A l’heure où Benyamin Nétanyahou affiche sa volonté d’occuper l’ensemble de Gaza, il est décidé à faire de l’humanitaire un outil de la guerre, de la dépossession et de la colonisation. Si, après avoir de nouveau utilisé la famine et la pénurie comme armes depuis le blocus total mis en place le 2 mars, le premier ministre israélien a accepté, sous les pressions américaines, l’entrée d’un volume minimal de nourriture et de médicaments, le 19 mai, il entend en réalité remplacer à terme les échanges commerciaux et les acteurs humanitaires actuels par un système humanitaire militarisé.
Plusieurs centres de stockage de l’aide ont en effet commencé à être construits dans le sud du territoire, où est massé l’essentiel de la population – 70 % de l’enclave est, à ce jour, sous contrôle de l’armée ou fait l’objet d’ordres d’évacuation.
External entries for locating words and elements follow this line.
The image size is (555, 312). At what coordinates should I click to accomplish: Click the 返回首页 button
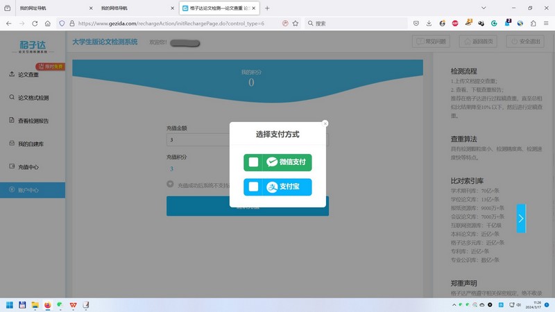click(x=479, y=42)
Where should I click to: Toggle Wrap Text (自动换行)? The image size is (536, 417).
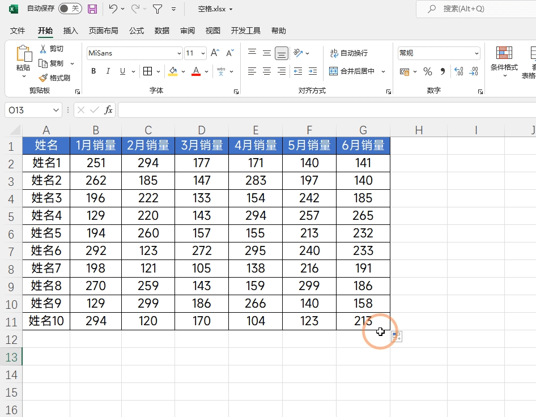(x=349, y=53)
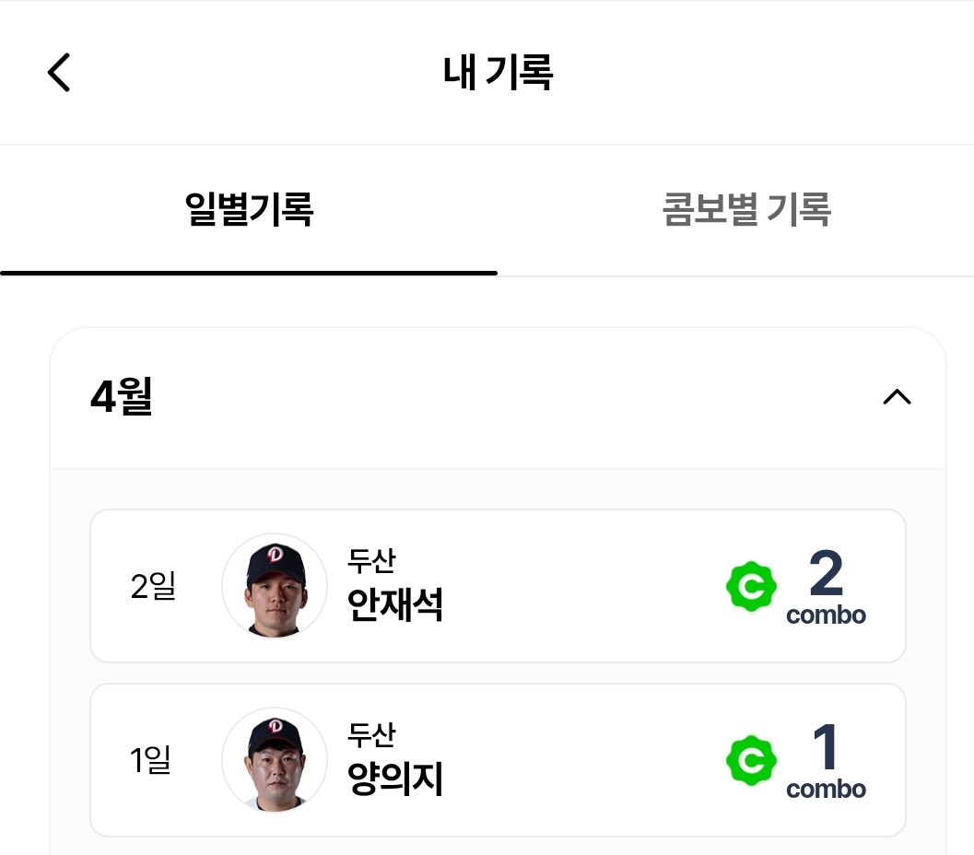Tap the word combo under number 1
974x855 pixels.
coord(826,790)
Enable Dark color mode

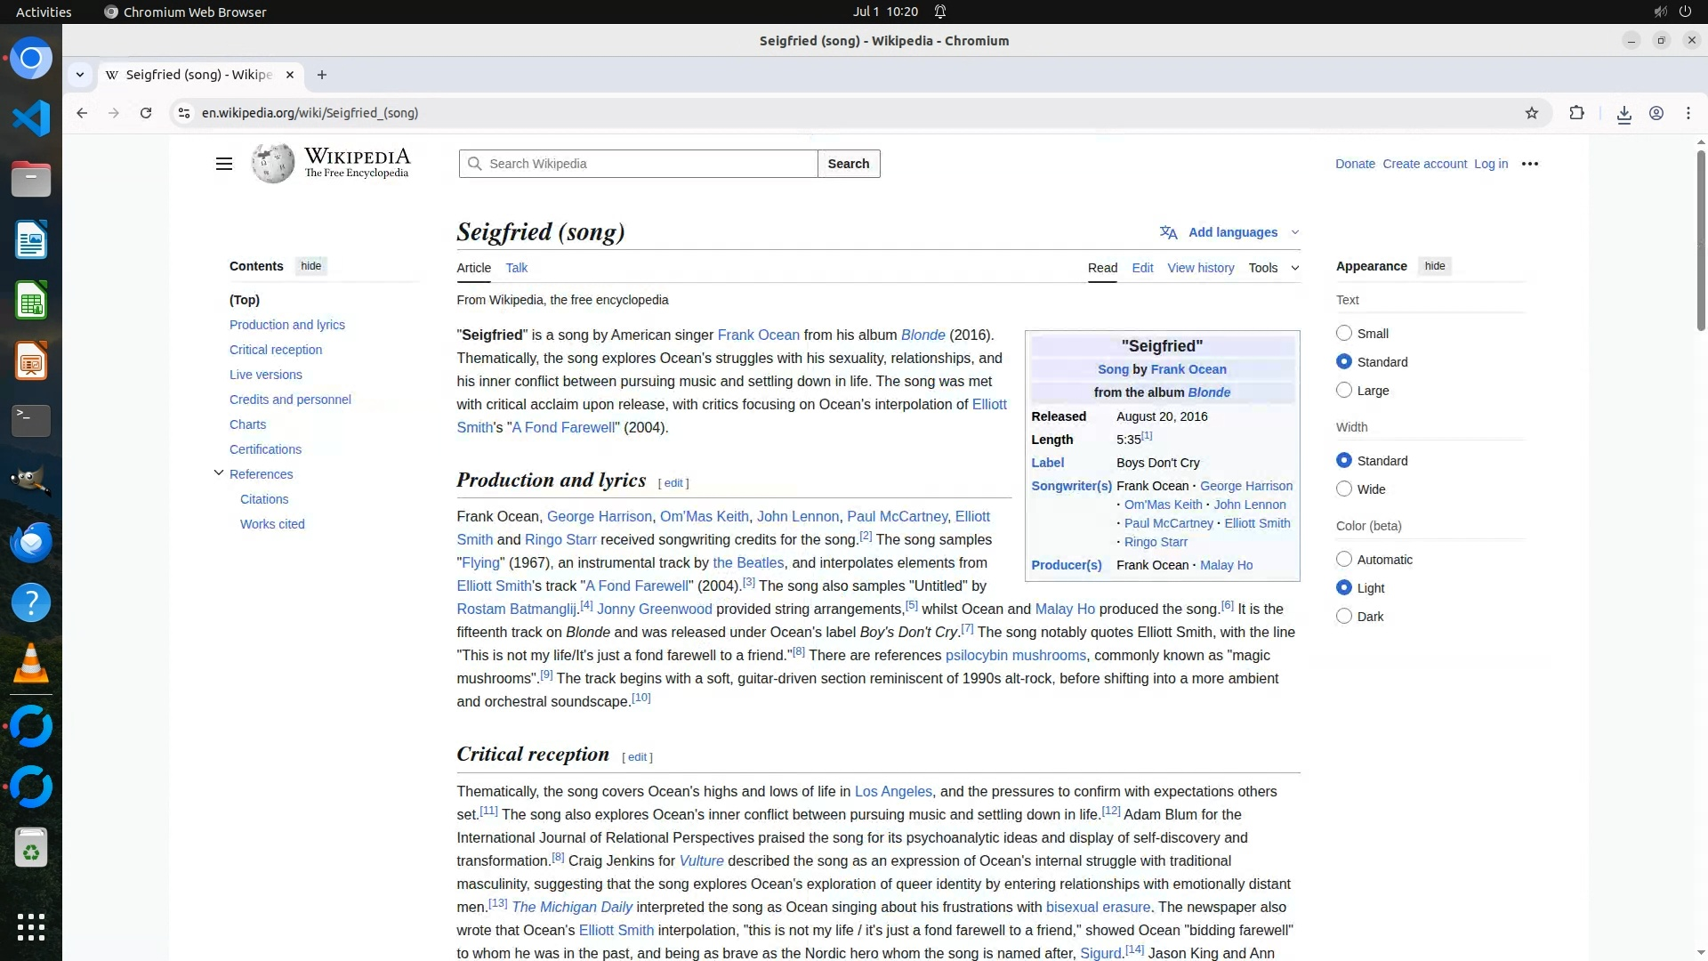point(1344,617)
L’objectif est que cette population soit regroupée dans trois zones dites « stériles », c’est-à-dire sans combattants ou membres du Hamas, créées au sein de l’enclave et entre lesquelles les mouvements seront contrôlés, de façon à faciliter ultérieurement le transfert des habitants hors de l’enclave.
Dans ces zones, un système de reconnaissance faciale algorithmique permettra à une société américaine privée émanant de la Gaza Humanitarian Foundation, fondée en Suisse en février, de distribuer des denrées stockées dans les centres cités plus haut à un membre de chaque famille préalablement doté d’un « laissez-passer sécuritaire ». Précisons que cette société est composée d’anciens de l’armée et des services de renseignement américains sans expérience reconnue dans l’humanitaire, et qu’elle prend la suite d’un projet similaire, celui de la Global Delivery Company – cyniquement vanté par son fondateur, Mordechai Kahana, comme un « Uber pour zones de guerre » ayant pour objectif de délivrer de l’aide dans de futures « bulles humanitaires » ou « cantons électroniques ».